Data for locating words and elements:
____

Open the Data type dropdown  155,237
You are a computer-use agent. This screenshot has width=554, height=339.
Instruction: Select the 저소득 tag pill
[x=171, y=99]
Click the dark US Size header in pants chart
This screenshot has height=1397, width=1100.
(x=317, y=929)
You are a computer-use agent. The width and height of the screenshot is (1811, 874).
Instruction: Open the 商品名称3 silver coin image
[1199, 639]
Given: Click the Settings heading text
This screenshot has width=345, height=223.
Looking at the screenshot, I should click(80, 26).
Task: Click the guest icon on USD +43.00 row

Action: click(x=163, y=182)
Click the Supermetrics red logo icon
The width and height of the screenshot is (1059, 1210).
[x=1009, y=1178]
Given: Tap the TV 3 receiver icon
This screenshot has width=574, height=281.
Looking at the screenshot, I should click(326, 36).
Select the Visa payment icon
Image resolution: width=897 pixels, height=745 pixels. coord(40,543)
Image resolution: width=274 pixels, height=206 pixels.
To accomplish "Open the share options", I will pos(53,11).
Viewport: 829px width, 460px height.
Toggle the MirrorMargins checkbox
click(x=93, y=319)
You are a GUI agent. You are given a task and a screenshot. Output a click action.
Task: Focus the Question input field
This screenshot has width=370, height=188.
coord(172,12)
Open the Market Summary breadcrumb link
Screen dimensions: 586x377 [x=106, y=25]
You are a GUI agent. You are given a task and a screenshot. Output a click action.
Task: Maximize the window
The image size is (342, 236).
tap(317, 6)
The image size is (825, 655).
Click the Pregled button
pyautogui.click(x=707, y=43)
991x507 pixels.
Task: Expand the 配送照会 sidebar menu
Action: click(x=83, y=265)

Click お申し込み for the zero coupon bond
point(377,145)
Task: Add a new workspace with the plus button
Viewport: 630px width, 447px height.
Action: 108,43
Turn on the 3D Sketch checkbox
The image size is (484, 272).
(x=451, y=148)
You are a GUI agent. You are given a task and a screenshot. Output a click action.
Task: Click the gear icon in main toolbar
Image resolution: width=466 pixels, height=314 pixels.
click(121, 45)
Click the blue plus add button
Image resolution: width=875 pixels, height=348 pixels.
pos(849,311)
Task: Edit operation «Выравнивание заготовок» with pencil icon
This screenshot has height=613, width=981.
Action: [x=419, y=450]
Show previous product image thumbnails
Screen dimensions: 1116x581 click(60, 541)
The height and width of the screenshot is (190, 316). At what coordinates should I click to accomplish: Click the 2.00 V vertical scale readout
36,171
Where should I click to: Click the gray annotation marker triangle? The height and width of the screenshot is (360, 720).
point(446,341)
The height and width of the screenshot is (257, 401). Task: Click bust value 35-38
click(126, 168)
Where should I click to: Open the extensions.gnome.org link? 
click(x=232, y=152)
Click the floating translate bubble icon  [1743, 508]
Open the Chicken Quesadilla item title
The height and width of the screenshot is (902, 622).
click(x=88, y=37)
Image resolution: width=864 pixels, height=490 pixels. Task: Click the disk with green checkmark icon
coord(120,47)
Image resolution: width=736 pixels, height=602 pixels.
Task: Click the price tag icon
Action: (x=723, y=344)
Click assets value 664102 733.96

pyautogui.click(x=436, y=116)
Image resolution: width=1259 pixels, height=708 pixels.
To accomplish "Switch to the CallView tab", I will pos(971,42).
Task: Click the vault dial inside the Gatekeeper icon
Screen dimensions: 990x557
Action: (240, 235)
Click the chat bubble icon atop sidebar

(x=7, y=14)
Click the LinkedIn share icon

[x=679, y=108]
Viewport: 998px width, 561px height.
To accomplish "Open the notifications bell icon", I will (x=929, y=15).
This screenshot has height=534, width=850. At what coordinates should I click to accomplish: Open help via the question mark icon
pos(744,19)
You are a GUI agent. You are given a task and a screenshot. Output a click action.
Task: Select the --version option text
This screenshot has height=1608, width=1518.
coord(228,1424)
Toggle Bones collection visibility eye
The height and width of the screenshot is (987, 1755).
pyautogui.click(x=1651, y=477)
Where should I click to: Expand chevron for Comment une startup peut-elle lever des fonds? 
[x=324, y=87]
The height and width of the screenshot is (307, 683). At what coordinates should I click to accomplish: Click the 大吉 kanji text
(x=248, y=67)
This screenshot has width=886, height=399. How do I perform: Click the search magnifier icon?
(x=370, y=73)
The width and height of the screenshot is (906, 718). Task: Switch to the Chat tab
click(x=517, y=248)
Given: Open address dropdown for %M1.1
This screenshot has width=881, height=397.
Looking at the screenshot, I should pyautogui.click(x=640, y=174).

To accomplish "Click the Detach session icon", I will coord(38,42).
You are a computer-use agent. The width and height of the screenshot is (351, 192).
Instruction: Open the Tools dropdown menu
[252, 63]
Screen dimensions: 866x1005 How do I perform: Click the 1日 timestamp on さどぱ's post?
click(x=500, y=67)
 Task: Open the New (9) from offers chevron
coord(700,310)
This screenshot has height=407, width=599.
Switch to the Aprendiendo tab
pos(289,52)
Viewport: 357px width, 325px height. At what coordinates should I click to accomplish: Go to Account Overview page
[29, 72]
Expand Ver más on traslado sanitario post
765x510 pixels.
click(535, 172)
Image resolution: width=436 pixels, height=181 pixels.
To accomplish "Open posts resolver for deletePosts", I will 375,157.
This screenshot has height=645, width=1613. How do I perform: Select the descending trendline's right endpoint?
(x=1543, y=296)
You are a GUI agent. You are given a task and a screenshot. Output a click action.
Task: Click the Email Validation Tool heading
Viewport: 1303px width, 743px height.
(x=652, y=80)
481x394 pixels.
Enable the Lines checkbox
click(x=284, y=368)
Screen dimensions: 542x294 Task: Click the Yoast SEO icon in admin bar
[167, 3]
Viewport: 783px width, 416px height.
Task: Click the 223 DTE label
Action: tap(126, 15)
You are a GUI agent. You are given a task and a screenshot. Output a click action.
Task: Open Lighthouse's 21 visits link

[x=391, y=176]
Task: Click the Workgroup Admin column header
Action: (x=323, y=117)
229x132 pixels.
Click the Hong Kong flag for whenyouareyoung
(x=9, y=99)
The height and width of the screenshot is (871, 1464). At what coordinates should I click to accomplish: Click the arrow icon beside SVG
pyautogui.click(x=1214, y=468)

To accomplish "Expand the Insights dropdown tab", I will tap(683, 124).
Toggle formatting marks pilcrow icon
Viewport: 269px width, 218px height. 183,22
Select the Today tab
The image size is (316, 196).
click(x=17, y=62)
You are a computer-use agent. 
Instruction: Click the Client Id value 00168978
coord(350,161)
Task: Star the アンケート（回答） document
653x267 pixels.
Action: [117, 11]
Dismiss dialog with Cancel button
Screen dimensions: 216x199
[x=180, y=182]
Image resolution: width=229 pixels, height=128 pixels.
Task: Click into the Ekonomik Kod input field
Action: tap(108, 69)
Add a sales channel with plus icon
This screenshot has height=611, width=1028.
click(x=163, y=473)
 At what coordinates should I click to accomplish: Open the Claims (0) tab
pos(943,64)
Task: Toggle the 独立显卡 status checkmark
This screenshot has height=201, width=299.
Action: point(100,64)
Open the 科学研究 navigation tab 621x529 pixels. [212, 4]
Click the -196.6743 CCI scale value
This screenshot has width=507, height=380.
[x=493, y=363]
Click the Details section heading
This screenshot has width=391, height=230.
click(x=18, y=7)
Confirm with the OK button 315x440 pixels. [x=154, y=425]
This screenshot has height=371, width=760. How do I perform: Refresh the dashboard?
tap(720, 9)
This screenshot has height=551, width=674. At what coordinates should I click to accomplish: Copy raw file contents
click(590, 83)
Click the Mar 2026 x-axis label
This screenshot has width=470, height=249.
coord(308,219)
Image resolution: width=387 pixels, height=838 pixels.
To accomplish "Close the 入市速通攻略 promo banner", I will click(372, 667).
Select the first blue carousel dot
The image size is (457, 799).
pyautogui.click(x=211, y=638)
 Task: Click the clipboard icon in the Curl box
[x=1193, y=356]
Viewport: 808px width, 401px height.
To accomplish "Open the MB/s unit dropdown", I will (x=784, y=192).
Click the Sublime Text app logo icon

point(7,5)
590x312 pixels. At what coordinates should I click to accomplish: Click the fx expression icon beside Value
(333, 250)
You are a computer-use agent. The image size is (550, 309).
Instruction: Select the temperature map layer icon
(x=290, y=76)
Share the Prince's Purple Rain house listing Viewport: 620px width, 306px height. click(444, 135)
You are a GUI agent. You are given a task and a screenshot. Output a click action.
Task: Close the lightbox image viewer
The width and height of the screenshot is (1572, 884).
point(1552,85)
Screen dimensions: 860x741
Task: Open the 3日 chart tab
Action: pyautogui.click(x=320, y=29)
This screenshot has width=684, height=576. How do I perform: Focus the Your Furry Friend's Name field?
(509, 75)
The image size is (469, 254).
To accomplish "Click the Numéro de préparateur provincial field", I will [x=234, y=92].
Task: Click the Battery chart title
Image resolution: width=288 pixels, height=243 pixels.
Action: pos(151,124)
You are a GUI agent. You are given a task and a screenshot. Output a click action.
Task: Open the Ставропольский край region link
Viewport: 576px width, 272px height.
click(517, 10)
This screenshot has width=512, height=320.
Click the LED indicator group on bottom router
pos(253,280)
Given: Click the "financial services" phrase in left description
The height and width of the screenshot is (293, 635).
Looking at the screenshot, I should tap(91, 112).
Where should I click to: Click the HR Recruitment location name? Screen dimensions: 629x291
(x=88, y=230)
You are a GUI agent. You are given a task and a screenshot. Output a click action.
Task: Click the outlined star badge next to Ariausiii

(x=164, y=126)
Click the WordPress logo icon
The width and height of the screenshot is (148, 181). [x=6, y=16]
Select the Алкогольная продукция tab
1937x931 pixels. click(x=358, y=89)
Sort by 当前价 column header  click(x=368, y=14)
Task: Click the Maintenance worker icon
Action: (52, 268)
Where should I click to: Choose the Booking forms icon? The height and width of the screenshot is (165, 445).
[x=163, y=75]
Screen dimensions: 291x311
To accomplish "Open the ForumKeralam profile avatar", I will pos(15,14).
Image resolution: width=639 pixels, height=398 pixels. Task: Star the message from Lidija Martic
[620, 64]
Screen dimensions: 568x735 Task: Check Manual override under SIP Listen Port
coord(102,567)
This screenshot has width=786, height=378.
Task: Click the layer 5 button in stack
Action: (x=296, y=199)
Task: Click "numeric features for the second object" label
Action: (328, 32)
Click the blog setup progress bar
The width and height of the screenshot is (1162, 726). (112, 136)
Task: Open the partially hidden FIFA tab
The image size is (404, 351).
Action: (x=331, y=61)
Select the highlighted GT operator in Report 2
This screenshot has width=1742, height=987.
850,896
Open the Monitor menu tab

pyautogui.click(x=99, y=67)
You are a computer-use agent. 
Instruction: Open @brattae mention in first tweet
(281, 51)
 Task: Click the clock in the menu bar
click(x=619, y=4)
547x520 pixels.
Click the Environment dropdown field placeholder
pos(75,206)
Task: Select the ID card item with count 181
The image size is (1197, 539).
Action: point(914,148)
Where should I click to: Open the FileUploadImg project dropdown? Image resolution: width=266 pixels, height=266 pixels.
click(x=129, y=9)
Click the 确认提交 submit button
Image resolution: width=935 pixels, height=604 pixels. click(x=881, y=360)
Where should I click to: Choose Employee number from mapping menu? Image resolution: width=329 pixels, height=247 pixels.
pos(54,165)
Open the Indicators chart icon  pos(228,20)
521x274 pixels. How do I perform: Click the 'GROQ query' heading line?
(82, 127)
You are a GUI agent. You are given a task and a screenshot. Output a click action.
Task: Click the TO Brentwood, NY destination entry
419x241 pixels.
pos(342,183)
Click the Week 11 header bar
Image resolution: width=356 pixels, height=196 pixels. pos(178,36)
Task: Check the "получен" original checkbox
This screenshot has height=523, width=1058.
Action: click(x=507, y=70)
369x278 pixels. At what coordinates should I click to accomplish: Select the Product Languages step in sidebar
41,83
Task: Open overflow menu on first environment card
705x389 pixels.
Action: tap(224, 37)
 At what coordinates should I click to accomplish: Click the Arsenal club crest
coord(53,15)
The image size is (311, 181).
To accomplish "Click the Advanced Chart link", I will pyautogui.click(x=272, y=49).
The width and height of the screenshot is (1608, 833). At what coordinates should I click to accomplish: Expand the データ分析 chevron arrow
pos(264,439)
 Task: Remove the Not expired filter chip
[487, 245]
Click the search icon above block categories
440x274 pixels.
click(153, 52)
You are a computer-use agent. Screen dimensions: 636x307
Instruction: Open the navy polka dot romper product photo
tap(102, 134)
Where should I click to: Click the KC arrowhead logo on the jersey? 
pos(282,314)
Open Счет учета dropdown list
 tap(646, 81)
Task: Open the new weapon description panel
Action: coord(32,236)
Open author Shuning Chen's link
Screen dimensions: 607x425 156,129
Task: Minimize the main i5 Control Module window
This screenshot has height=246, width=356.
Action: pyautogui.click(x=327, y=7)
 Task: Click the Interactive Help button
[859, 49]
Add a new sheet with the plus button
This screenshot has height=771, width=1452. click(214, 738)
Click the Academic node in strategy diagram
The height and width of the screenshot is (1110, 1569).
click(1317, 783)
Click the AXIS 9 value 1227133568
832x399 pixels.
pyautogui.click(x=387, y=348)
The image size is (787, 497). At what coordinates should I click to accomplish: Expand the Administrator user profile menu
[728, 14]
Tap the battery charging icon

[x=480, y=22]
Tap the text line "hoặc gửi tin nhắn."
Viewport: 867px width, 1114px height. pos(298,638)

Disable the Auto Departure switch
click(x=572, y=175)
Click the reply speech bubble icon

____

§ **TASK DETAILS**
Which lines above contain the word "Toggle" with that exact capitalization? Return each of those lines in full.

§ **EXERCISE RESPONSE**
Toggle the MirrorMargins checkbox
Toggle Bones collection visibility eye
Toggle formatting marks pilcrow icon
Task: Toggle the 独立显卡 status checkmark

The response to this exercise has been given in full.